There are two types of errors that users make:
1. Slips - happens when users want to perform one action, but end up doing something else, often similar. For instance, typing an “i” instead of “o” is a slip. The best ways to prevent slips are:
- offering suggestions (e.g. search suggestions enable users to type less, making fewer slips that would produce no results),
- including helpful constraints (e.g. picking up a date range that fits),
- choosing good defaults (e.g. it is useful when users have to perform repetitive actions - in a reminder app, can be some prompts such as Tomorrow, Next Week, In one Hour),
- finally using forgiving formatting (e.g. in a field requesting a phone number it is better to provide format with spaces such as 000 - 000 - 000).
2. Mistakes - occur when users have goals, they take the right steps to complete them, but the steps will result in an error. They are much more severe than slips. There are solutions to avoid them:
- following design conventions (e.g. when booking a flight you can use greying out dates in the past, letting know the users that they cannot select them),
- communicate affordances (e.g. an “affordance” refers to the possibility of an action on an object - we say that an elevator button affords being pressed).
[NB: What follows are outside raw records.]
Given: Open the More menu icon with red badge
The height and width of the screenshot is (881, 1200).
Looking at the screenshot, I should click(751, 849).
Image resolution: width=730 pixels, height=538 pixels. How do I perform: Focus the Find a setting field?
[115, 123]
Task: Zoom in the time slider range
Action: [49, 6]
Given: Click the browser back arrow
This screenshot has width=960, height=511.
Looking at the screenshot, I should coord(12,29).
#6: Recognition rather than recall
In a nutshell, there are two types of memory retrieval: recognition and recall. The first one happens when you easily recognize a person or an object that you have seen before. We can say that it is a very shallow form of retrieval form memory, and it does not require much work. The second one is when you have to find an infrequently used piece of information in your memory. To do it, people need to activate more memory chunks, which means that the recall process is a deeper retrieval and requires more work.
In User Interfaces, you should promote recognition by making information and functions visible and easily accessible. Many mobile apps start with tutorials but we definitely prefer using tips that are tailored to the page that the user is visiting because tutorials provide too much information might be unnecessary.
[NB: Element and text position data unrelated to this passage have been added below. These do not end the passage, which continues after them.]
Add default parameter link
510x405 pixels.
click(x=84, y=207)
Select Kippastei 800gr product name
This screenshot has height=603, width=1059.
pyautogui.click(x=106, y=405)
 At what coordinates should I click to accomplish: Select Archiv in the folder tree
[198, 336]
#7: Flexibility and efficiency of use
Every system has two types of users - a newbie and advanced. The interface should be flexible, transforming itself between both of them. For instance, while installing new software that asks if the user wants to go ahead with default installation or custom installation. An advanced user chooses a custom installation to cut out the unnecessary moves.
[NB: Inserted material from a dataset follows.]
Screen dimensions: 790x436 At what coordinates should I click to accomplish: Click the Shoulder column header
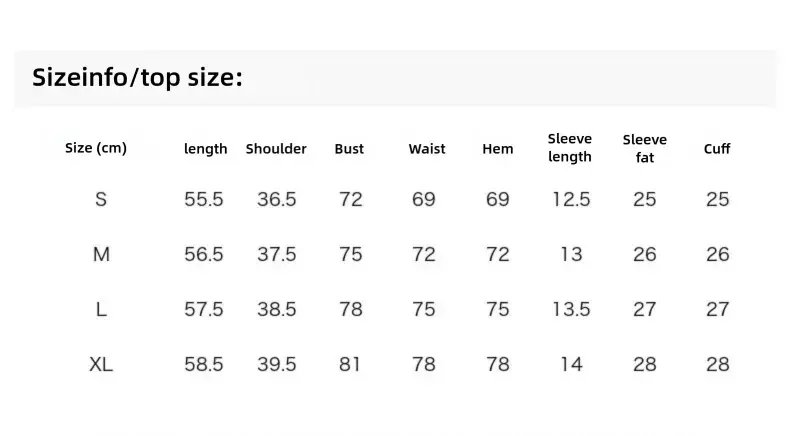click(276, 149)
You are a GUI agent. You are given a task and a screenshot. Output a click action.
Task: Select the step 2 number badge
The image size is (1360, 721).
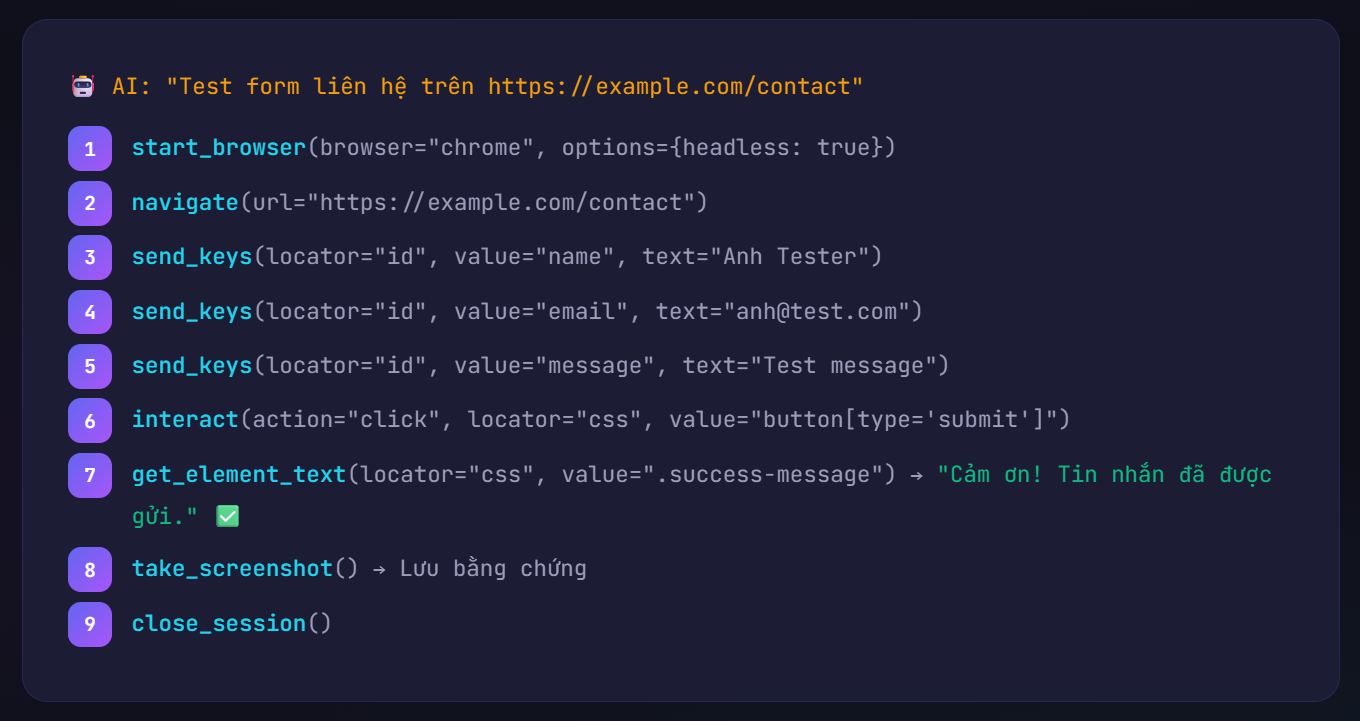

The efficiency of use means ensuring fast page load time, which has a significant impact on the website's conversion rate.
#8: Aesthetic and minimalistic design
No need to remind quotes such as less is more (Ludwig Mies Van Der Rohe), or Simplicity is the ultimate sophistication (Leonardo da Vinci). We strongly agree that minimalist design with great technology is a winning combination. The best clue is to give relevant information and remove all the unwanted things.
#9: Help users recognize, diagnose, and recover from errors
In short, it is important to design in a way that the user does not have to google to diagnose and solve the problem he is facing. When an error appears on the page, inform the user about it in a clear and understandable way to get rid of that.
#10: Help and documentation
The last of the Nielsen's heuristics shows that even if we comply with all previous rules, some users will still need help in using the website. At the very bottom of the page, users should find links to relevant help sections - this is a relatively good solution that allows them to quickly and easily find answers to users' bothering questions.
Nielsen’s heuristics in app development
The presented guidelines are general rules of thumb and will mostly be applicable to any web and mobile applications (you can also check some of our’s UI designers’ best practices in app design). They have been reflected in many of the digital products designed by some of the most successful companies in the world such as Apple, Google or Adobe. Therefore we strongly recommend implementing heuristic evaluation in your designs.